Manor View Elementary School's first Edible Art Competition combined creativity with confections. The competition room was filled with the smell of sweet things to eat, the bright colors of the "art" and the excited squeals of children.

The contest on April 6 was part of the school's Book Fair, which ran from April 5-8. More than 50 students from kindergarten to high school participated in the competition. There was an adult category as well.

Laura Kooyman, art teacher and Parent Teacher Association president for Manor View Elementary, came up with the idea.

"My daughter's middle school, Arbutus, holds a contest every year for their students during Youth Art Month (in March)," Kooyman said. "My daughter won last year when she was in 4th grade at the community contest and I thought with the talent we have in our school, the kids would get a real kick out of it."

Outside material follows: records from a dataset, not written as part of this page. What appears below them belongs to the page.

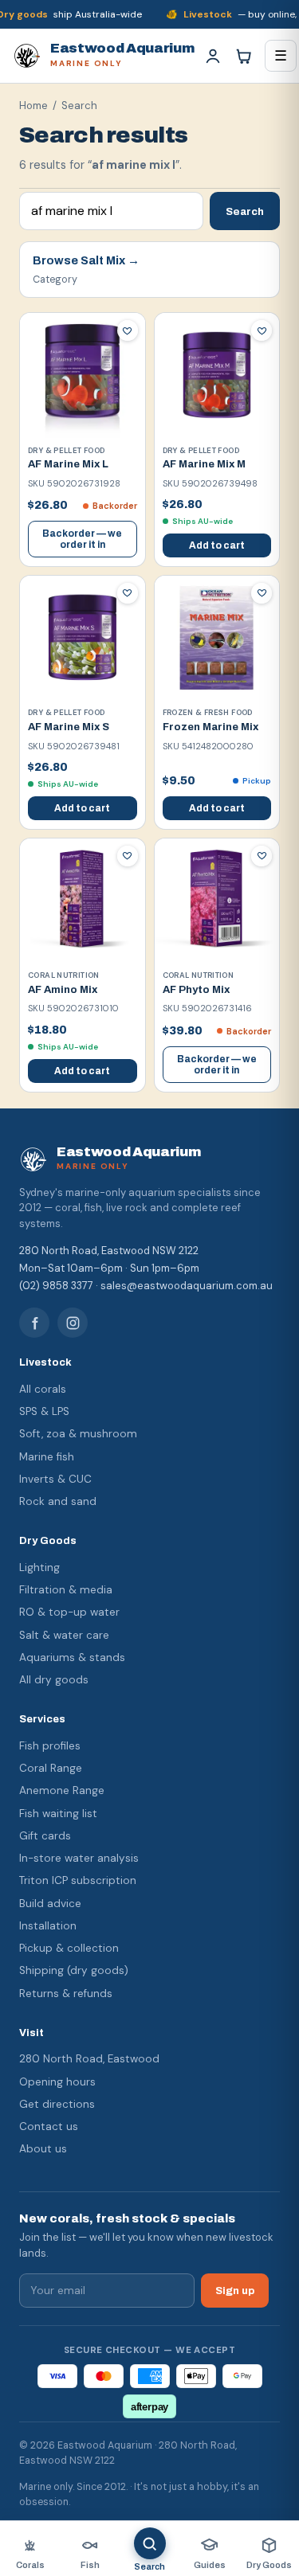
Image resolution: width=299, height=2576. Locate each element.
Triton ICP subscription (77, 1880)
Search (245, 211)
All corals (42, 1389)
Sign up (234, 2291)
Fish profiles (50, 1746)
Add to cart (217, 545)
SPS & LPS (44, 1411)
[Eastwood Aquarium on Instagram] (72, 1323)
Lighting (39, 1567)
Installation (48, 1926)
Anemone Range (61, 1790)
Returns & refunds (65, 1993)
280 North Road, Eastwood (89, 2059)
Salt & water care (64, 1635)
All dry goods (54, 1680)
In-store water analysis (79, 1858)
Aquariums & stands (72, 1657)
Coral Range (50, 1768)
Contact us (48, 2126)
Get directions (57, 2104)
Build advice (50, 1903)
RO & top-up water (69, 1612)
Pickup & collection (69, 1948)
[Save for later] (127, 330)
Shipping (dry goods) (73, 1970)
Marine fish (46, 1457)
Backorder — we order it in (82, 539)
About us (43, 2149)
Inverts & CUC (55, 1479)
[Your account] (213, 55)
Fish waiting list (58, 1813)
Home (33, 105)
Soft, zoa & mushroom (78, 1433)
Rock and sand (57, 1501)
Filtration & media (65, 1590)
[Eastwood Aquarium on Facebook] (34, 1323)
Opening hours (57, 2082)
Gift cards (45, 1836)
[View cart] (243, 55)
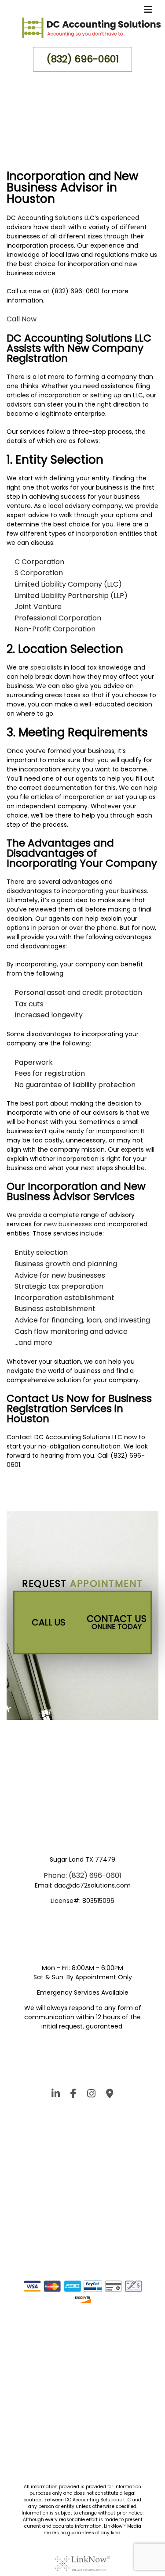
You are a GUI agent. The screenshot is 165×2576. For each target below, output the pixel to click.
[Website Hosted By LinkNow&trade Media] (82, 2558)
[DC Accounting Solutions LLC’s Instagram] (55, 2095)
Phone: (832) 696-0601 (82, 1875)
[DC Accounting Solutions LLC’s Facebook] (73, 2095)
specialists (46, 667)
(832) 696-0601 (83, 59)
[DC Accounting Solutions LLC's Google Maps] (110, 2095)
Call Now (22, 319)
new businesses (68, 1224)
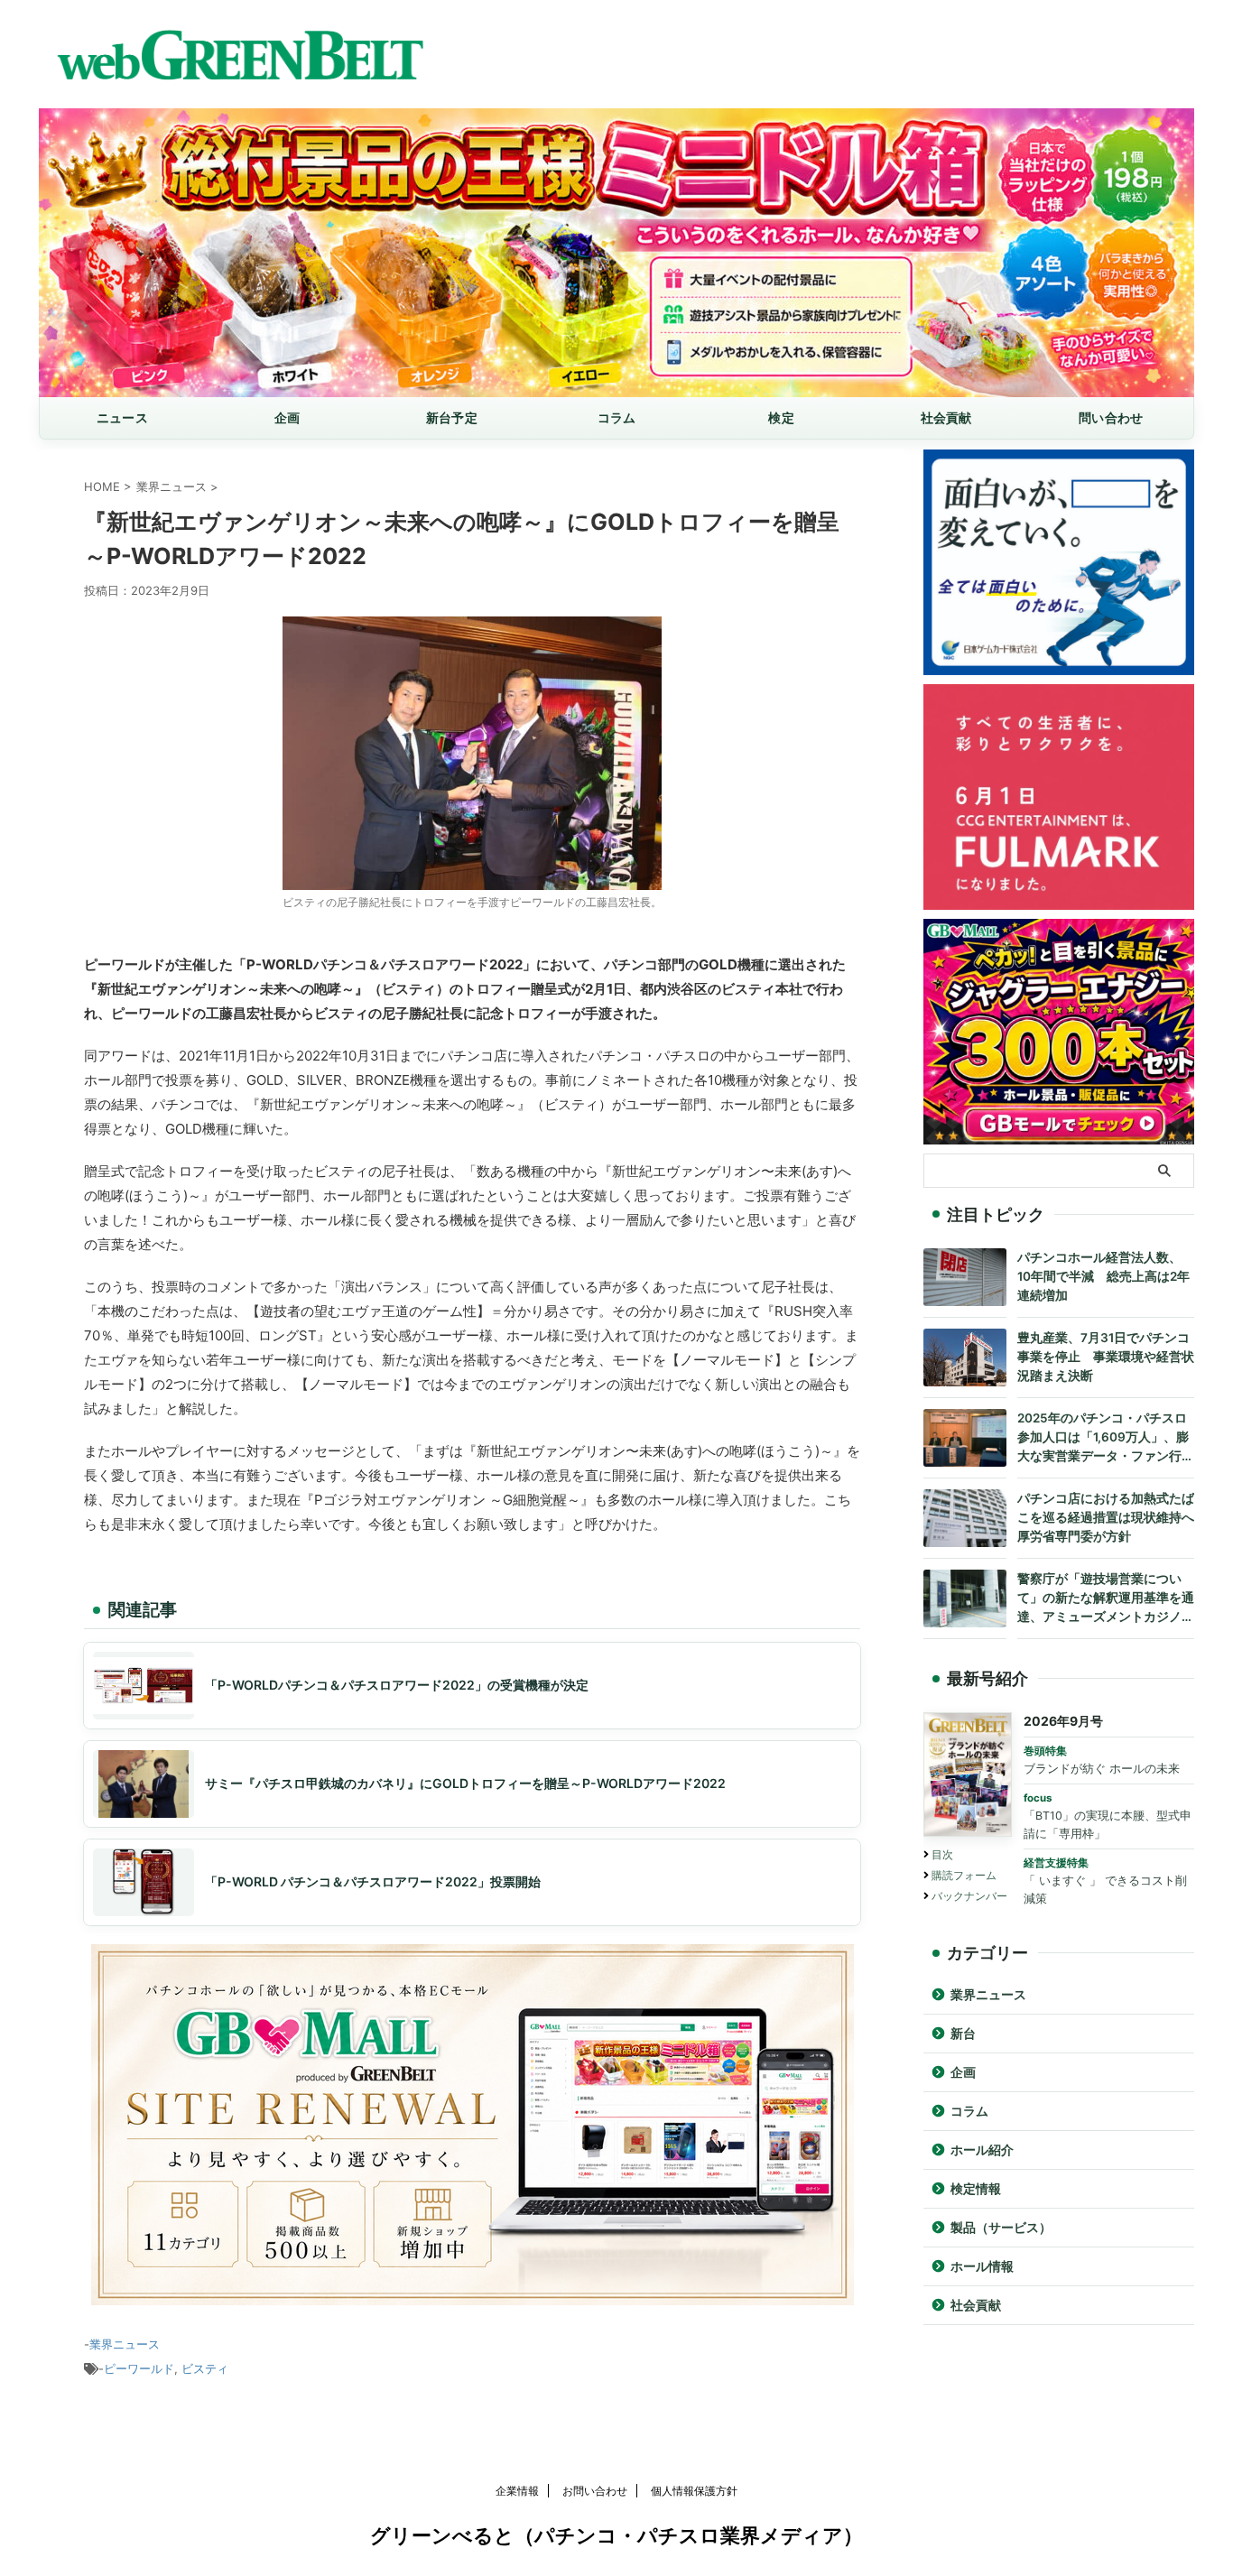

Before, the school had held an ice cream social for Family Book Fair Night. However, Kooyman thought the edible contest, with its mostly dessert-like theme, would be the perfect opportunity to introduce the competition instead of the ice cream social.

Since this was the first year the school had hosted the competition, extra planning and preparation for the participating students were required.

"I spent one week showing the kids examples of other edible art and we talked about what materials they could use for 'glue' and what the examples were made of so they'd have ideas," Kooyman said.

Kooyman said she believes competitions like this help children with their development in life in general.

"Experimenting with new materials to develop creative problem-solving skills and confidence in creative self-expression are essential to success," she said.

"I think [the competition] was great and the children had a lot of fun with it," said Caroline Saladino, a Manor View Elementary music teacher and judge for the art competition. "It was a good community builder."

Although there were "winners" for each age category, Kooyman believes that everyone who participated was a winner.

"I think that since everyone was able to enjoy the 'fruits of their labor' by digging in, there were no sore losers. Kids and adults were impressed with every project and supportive. I think this helped emphasize that the creative process is every bit as important as the final product," she said.

"The best part of the evening was seeing the kids be so proud of their work. It was so precious." said Saladino.

After judging the competitors, their parents and spectators enjoyed the submissions. Judging by the smiles on everyone's face, the event was deemed such a success that Kooyman hopes the school hosts a competition as a regular, annual event.

"Especially now that people have seen [the competition] and 'get it'...and our 5th graders who won this year will probably be back as middle school contestants next year," she said.

Lumbaca is the Public Affairs Officer for the Asymmetric Warfare Group.